Jacob Cohen (statistician)
Jacob Cohen was an American psychologist and statistician best known for his work on statistical power and effect size, which helped to lay foundations for current statistical meta-analysis and the methods of estimation statistics. He gave his name to such measures as Cohen's kappa, Cohen's d, and Cohen's h.
Education and career
Cohen grew up in a Yiddish-speaking household and learned English at school. He attended the Townsend Harris High School and graduated at the age of 15. He entered the City College of New York, where he first studied mathematics but was interrupted by a service in the US Army intelligence during World War II in Europe. He eventually received a BA in psychology in 1947 from the City College. He then obtained his Master's degree in 1948 and PhD in clinical psychology at New York University in 1950. His PhD advisor was Avrum Ben-Avi. Cohen worked in the hospitals affiliated with the Veterans Administration after graduation, first at Bronx, then at Montrose VA Medical Center, where he was a director of research. Between 1959 and retirement in 1993, he worked in the psychology department at NYU, latterly as the head of the quantitative psychology group. In 1969 Cohen married Patricia Ruth Childs, later Patricia Cohen, who was a former PhD student in psychology at NYU.After retirement from NYU, Cohen continued working as a statistical consultant at the Columbia Presbyterian Medical Center, New York State Psychiatric Institute, and at their joint H.I.V. Center for Clinical and Behavioral Studies. Cohen passed away in 1998 at the St. Vincent's Hospital and Medical Center in New York City.
Cohen was president of the Society of Multivariate Experimental Psychology in 1969. He was awarded the Distinguished Lifetime Achievement Award by the American Psychological Association in 1997 and was a fellow of the American Association for the Advancement of Science, the American Psychological Association and the American Statistical Association.
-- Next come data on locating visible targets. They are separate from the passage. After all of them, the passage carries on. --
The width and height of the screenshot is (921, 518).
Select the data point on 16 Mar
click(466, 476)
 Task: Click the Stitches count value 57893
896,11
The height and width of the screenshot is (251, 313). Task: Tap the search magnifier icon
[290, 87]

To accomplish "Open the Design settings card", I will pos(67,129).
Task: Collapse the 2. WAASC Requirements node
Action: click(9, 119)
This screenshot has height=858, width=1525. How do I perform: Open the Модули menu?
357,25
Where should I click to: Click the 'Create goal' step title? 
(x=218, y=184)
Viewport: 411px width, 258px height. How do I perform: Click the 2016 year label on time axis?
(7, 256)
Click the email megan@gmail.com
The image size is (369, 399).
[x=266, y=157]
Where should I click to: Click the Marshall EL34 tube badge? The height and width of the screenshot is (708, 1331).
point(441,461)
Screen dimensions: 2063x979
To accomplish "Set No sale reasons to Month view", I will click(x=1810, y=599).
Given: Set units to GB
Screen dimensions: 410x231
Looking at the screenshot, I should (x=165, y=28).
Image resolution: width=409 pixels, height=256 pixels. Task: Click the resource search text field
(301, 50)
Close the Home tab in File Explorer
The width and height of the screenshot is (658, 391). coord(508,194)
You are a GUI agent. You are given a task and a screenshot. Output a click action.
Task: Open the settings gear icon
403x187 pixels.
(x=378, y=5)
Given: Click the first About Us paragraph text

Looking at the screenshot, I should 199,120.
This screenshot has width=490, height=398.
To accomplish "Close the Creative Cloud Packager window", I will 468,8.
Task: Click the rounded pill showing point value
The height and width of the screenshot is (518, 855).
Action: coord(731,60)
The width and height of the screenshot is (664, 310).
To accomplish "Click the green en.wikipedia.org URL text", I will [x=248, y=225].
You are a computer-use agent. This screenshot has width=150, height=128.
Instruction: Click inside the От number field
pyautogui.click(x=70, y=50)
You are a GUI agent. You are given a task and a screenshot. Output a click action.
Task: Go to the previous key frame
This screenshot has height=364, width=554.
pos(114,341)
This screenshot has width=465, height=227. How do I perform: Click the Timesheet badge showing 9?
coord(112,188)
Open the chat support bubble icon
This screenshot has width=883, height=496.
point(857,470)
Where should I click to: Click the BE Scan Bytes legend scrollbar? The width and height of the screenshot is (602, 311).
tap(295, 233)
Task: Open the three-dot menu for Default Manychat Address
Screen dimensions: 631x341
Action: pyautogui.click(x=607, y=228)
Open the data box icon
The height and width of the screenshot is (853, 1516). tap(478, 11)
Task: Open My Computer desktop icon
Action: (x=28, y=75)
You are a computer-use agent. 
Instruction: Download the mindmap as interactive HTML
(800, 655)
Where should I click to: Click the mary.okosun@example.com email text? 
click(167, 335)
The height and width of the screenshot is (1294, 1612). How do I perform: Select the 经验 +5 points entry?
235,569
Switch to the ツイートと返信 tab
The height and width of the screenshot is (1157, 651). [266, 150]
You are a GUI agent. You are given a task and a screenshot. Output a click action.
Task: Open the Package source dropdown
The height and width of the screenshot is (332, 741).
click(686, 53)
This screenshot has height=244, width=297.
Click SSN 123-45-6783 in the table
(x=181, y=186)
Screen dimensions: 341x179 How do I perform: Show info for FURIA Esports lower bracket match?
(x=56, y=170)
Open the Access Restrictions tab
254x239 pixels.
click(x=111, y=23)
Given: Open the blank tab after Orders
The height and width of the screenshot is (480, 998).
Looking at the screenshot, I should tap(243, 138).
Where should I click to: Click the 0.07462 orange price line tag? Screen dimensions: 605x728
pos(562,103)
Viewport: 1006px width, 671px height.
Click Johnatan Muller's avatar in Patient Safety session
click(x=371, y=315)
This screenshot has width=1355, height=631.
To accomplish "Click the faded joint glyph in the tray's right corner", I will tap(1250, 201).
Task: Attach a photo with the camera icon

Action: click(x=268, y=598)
Power analysis and significance testing
In addition to being an advocate of power analysis and effect size, Cohen was a critic of reliance on, and lack of understanding of, significance testing procedures used in statistics, especially misunderstandings of null hypothesis significance testing. In particular, he identified the "near universal misinterpretation of p as the probability that H0 is false, the misinterpretation that its complement is the probability of successful replication, and the mistaken assumption that if one rejects H0 one thereby affirms the theory that led to the test". He encouraged instead a recognition of single studies as exploratory and a reliance on replication for support.Cohen developed known interpretation thresholds for the correlation r and the standardized mean difference d.